10.01.2026 às 07:29 - Atualizada em 10.01.2026 às 08:17
Redação Correio Correio do Estado
As exportações brasileiras de ovos encerraram 2025 com recordes em volume e receita, segundo dados divulgados pela Associação Brasileira de Proteína Animal (ABPA). Considerando ovos in natura e produtos processados, os embarques somaram 40 894 toneladas ao longo do ano, crescimento de 121,4% em relação a 2024, quando foram exportadas 18.469 toneladas.
A receita cambial também alcançou o maior nível da série histórica, totalizando US$ 97,240 milhões em 2025, avanço de 147,5% na comparação anual. Em 2024, o setor havia registrado US$ 39,282 milhões em vendas externas.
Entre os principais destinos das exportações brasileiras de ovos em 2025, os Estados Unidos lideraram em volume acumulado, com 19 597 toneladas, um salto de 826,7% sobre o total do ano anterior.
Na sequência aparecem Japão, com 5.375 toneladas (+229,1%), Chile, com 4.124 toneladas (-40%), México, com 3.195 toneladas (+495,6%) e Emirados Árabes Unidos, com 3.097 toneladas (+31,5%)
No recorte mensal, dezembro manteve o desempenho positivo do restante de 2025. Os embarques atingiram 2.257 toneladas, alta de 9,9% ante igual mês de 2024. Em valor, as exportações renderam US$ 5,110 milhões, crescimento de 18,4% na mesma base de comparação.
De acordo com o presidente da ABPA, Ricardo Santin, o desempenho do ano refletiu mudanças importantes na dinâmica dos mercados compradores. "O ano foi marcado pela forte evolução das exportações aos Estados Unidos, movimento que perdeu ritmo após a imposição do tarifaço.

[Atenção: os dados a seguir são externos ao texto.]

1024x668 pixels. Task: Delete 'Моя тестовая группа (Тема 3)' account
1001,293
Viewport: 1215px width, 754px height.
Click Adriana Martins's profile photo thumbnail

Em contrapartida, o setor se reorganizou e novos destinos ganharam impulso, como o Japão, um mercado de alto valor agregado que passou a liderar os embarques brasileiros nos últimos meses do ano", afirmou, em nota.
"Com esses volumes, as exportações superaram o equivalente a 1% de toda a produção nacional de ovos, um marco relevante para a internacionalização do setor", acrescentou. Segundo a ABPA, a expectativa é de manutenção do fluxo exportador em níveis positivos ao longo de 2026.
"Com a consolidação da cultura exportadora, a expectativa é de manutenção do fluxo das exportações em patamares positivos. Esse movimento, somado ao contexto climático do início do ano, com temperaturas elevadas, e à proximidade do período de maior demanda da quaresma, deverá contribuir para o equilíbrio da oferta ao mercado interno", concluiu Santin.